- Written exercise 1 -
Answer these questions about the Pune Warriors India passage.
(a) Which team did the franchise face in its first Twenty20 match?
(b) In which IPL season did it finish last?
(c) Who played the most matches for it, and how many?

- Document extract -
■ ■ ■ ■ ■ ■ ■

Pune Warriors India (PWI) was a Pune-based franchise cricket team that participated in the Indian Premier League (IPL). They played their first Twenty20 match in the 2011 season of the IPL against Kings XI Punjab. PWI played in three editions of the IPL, failing to reach the playoffs on all occasions. They came last in the 2012 IPL, and came second-last in the 2011 and the 2013 IPL. After the 2013 season, PWI owners withdrew from the IPL due to financial differences with the Board of Control for Cricket in India. In total, 46 players had played for PWI, of whom Robin Uthappa had played the most matches (46, since his debut for the franchise in 2011).

■ ■ ■ ■ ■ ■ ■

- Records -

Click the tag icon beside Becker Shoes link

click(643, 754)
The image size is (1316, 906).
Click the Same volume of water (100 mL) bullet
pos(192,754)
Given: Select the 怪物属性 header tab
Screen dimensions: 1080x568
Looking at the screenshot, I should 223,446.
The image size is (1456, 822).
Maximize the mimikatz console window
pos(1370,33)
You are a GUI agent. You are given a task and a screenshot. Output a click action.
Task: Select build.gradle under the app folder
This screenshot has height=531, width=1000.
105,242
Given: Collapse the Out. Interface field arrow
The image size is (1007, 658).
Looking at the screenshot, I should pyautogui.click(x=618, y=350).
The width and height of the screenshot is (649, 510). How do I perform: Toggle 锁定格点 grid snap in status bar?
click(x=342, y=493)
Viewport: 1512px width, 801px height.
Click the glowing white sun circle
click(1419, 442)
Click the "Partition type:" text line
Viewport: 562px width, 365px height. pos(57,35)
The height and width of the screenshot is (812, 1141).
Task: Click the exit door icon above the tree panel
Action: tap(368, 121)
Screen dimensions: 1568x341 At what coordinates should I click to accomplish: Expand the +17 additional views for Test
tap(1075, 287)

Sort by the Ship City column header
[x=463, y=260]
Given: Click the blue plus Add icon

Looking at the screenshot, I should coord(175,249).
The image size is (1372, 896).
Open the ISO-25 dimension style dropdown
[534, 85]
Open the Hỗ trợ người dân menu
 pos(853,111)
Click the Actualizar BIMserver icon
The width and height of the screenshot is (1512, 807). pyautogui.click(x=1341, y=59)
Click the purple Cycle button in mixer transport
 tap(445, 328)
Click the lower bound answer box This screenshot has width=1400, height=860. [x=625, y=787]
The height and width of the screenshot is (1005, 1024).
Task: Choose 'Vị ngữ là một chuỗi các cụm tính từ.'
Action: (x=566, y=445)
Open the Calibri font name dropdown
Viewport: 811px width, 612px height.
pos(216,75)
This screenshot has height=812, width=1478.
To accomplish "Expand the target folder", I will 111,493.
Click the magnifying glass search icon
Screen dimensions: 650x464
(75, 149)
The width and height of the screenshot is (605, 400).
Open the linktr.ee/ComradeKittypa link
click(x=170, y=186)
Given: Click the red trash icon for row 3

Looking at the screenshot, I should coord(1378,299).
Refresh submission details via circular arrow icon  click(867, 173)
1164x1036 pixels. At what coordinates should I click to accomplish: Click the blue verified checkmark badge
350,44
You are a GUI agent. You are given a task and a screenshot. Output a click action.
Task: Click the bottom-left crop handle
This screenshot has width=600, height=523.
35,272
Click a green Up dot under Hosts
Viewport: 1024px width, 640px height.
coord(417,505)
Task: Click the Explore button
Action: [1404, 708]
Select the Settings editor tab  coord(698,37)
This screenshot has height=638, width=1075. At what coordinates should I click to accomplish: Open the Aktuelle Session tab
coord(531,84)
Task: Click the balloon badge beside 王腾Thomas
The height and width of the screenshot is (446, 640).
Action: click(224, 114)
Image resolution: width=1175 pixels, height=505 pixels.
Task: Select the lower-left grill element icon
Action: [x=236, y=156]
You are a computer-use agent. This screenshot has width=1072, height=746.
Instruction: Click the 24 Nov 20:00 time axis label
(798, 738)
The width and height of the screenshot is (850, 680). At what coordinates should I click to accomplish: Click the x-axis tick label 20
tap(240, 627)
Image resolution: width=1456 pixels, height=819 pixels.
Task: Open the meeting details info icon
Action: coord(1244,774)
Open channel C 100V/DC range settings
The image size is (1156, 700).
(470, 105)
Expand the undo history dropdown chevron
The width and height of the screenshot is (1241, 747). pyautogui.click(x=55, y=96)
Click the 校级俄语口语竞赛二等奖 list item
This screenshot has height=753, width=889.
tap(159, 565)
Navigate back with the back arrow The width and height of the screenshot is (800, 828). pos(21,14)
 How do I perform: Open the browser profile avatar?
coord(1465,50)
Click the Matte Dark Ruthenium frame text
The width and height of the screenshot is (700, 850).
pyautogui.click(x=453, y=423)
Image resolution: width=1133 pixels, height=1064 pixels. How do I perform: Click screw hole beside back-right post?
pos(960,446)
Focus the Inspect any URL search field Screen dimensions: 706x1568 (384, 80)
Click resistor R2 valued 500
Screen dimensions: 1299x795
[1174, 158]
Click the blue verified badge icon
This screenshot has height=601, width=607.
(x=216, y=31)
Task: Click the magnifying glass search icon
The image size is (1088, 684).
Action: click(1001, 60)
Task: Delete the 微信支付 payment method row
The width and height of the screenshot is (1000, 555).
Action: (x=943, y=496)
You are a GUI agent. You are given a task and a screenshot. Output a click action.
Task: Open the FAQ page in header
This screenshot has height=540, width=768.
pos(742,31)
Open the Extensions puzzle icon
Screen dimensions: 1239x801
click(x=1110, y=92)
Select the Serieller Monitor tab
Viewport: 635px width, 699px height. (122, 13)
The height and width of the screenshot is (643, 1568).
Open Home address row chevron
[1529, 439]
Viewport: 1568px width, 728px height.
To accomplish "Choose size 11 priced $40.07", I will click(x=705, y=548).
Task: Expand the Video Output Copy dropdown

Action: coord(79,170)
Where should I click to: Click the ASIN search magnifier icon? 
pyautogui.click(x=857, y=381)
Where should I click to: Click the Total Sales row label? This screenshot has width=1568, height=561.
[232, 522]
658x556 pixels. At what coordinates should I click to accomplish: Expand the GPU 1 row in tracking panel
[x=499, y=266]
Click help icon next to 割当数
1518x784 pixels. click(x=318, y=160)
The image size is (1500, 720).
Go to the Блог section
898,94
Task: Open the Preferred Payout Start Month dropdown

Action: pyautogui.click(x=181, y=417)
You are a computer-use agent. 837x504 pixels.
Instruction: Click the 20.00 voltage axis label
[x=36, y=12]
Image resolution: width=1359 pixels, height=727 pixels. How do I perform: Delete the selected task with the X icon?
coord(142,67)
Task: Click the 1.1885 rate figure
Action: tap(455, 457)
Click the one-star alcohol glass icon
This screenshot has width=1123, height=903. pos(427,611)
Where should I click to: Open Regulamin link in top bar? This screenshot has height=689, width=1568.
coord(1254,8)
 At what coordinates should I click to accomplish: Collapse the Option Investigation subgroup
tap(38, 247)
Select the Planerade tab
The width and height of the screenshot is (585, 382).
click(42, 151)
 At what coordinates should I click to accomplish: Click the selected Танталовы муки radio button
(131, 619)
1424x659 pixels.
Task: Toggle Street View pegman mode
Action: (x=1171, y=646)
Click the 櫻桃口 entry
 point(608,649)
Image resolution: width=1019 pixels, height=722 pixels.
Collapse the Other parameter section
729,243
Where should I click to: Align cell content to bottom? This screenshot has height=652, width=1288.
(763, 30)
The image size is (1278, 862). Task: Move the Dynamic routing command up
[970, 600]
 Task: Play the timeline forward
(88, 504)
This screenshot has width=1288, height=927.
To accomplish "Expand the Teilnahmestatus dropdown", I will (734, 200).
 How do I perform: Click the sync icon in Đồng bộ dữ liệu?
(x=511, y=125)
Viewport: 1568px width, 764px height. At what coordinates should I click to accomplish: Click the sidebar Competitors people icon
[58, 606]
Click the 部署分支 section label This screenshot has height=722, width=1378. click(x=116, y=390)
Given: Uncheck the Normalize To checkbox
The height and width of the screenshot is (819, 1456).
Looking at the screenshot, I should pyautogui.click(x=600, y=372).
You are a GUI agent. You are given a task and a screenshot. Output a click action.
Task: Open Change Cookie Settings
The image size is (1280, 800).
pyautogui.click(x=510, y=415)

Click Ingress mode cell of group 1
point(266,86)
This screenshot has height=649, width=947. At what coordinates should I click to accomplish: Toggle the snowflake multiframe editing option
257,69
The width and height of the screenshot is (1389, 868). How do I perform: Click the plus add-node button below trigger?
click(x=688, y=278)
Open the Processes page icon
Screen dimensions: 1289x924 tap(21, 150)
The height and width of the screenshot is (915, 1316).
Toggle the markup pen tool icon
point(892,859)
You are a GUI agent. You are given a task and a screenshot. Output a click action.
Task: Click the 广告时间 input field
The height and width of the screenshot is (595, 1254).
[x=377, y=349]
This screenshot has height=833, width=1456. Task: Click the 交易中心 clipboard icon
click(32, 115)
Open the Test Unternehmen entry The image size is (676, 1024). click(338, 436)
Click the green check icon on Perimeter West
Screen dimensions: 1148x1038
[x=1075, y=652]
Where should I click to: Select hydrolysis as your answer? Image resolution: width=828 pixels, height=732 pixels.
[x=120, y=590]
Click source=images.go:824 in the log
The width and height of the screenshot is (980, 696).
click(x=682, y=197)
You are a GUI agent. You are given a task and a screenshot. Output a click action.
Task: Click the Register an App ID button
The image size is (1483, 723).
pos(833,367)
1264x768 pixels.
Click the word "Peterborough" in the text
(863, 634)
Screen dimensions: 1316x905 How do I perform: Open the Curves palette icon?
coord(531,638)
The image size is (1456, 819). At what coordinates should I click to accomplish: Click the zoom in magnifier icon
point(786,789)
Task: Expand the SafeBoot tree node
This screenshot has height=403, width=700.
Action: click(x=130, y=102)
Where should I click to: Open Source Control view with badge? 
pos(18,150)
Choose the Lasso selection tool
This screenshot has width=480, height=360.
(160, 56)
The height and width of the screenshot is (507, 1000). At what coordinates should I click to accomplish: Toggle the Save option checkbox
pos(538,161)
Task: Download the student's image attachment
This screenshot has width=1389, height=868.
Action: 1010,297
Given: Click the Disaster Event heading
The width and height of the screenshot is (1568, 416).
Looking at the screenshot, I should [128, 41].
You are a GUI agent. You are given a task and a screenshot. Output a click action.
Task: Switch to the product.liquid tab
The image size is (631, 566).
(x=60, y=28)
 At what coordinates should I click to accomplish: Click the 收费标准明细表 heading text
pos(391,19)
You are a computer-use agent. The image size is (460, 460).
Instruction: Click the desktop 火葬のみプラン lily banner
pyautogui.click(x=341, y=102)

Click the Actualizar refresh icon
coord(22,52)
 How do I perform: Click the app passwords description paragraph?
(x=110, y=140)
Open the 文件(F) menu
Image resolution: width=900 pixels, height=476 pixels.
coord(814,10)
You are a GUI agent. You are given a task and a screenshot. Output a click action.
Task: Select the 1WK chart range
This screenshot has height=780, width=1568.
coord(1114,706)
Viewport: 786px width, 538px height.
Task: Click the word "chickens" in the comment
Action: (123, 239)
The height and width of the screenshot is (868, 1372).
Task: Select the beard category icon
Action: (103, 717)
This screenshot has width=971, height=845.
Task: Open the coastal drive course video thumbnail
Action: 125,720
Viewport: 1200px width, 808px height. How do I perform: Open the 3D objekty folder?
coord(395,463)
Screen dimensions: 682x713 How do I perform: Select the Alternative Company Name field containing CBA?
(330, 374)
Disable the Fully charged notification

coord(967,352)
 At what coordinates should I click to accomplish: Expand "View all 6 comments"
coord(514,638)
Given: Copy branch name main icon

■ ■ ■ ■ ■ ■ ■

- Written exercise 2 -
Scale part of the listing. Begin with the line that contains "Task: Play the timeline forward" and continue through the line that contains "(x=511, y=125)". Write every one of those lines out again, requests included, and multiply each coordinate in the answers by 1.95. Round each result to a whole number, with halves rounded up, and give only those lines.

- Right answer 1 -
(a) Kings XI Punjab
(b) 2012
(c) Robin Uthappa, with 46 matches

- Right answer 2 -
 Task: Play the timeline forward
(172, 983)
This screenshot has width=1288, height=927.
To accomplish "Expand the Teilnahmestatus dropdown", I will (1431, 390).
 How do I perform: Click the sync icon in Đồng bộ dữ liệu?
(x=996, y=244)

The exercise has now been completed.